How Can Scientists Control the Weather?
How Can Scientists Control the Weather? Since the 1940’s scientists have discovered techniques by which several weather conditions can be controlled. For example, it is possible to prevent lightning by using an electrical earth to diffuse the electrical content of a cloud. The American scientist V. J. Schaefer has shown that it is feasible to produce greater concentrations of ice in clouds than occur under normal conditions.
Weather experts already are taking advantage of these discoveries to increase snowfall on mountains for winter sports, to prevent damaging hailstones and to moderate, or even prevent, the development of dangerous storms. Scientists are now able, in some cases, to make a cloud burst to produce rainfall over parched areas. These local efforts may lead the way to large-scale weather control. But before then scientists may have to learn to cope with the damaging effect of air pollution on weather conditions.

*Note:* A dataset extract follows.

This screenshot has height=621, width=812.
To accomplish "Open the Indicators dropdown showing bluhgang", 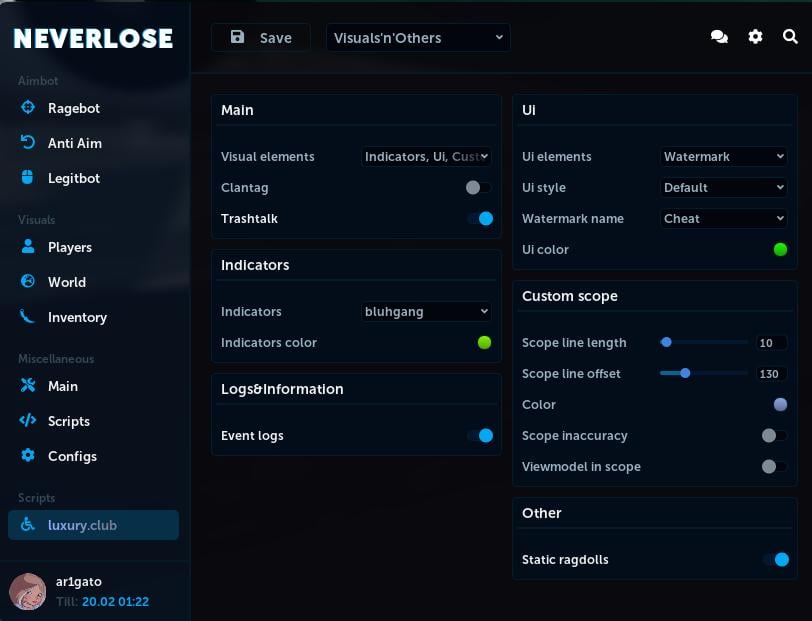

The aspiration to control the weather is evident throughout human history: from ancient rituals intended to bring rain for crops to the U.S. Military Operation Popeye, an attempt to disrupt supply lines by lengthening the North Vietnamese monsoon. The most successful attempts at influencing weather involve cloud seeding; they include the fog- and low stratus-dispersion techniques employed by major airports, techniques used to increase winter precipitation over mountains, and techniques to suppress hail.
A recent example of weather control was China’s preparation for the 2008 Summer Olympic Games. China shot 1,104 rain dispersal rockets from 21 sites in the city of Beijing in an effort to keep rain away from the opening ceremony of the games on 8 August 2008. Guo Hu, head of the Beijing Municipal Meteorological Bureau (BMB), confirmed the success of the operation with 100 millimetres falling in Baoding City of Hebei Province, to the southwest and Beijing’s Fangshan District recording a rainfall of 25 millimetres.
Whereas there is inconclusive evidence for these techniques’ efficacy, there is extensive evidence that human activity such as agriculture and industry results in inadvertent weather modification:
Acid rain, caused by industrial emission of sulfur dioxide and nitrogen oxides into the atmosphere, adversely affects freshwater lakes, vegetation, and structures.
Anthropogenic pollutants reduce air quality and visibility.
Climate change caused by human activities that emit greenhouse gases into the air is expected to affect the frequency of extreme weather events such as drought, extreme temperatures, flooding, high winds, and severe storms.
Heat, generated by large metropolitan areas have been shown to minutely affect nearby weather, even at distances as far as 1,600 kilometres (990 mi).
The effects of inadvertent weather modification may pose serious threats to many aspects of civilization, including ecosystems, natural resources, food and fiber production, economic development, and human health.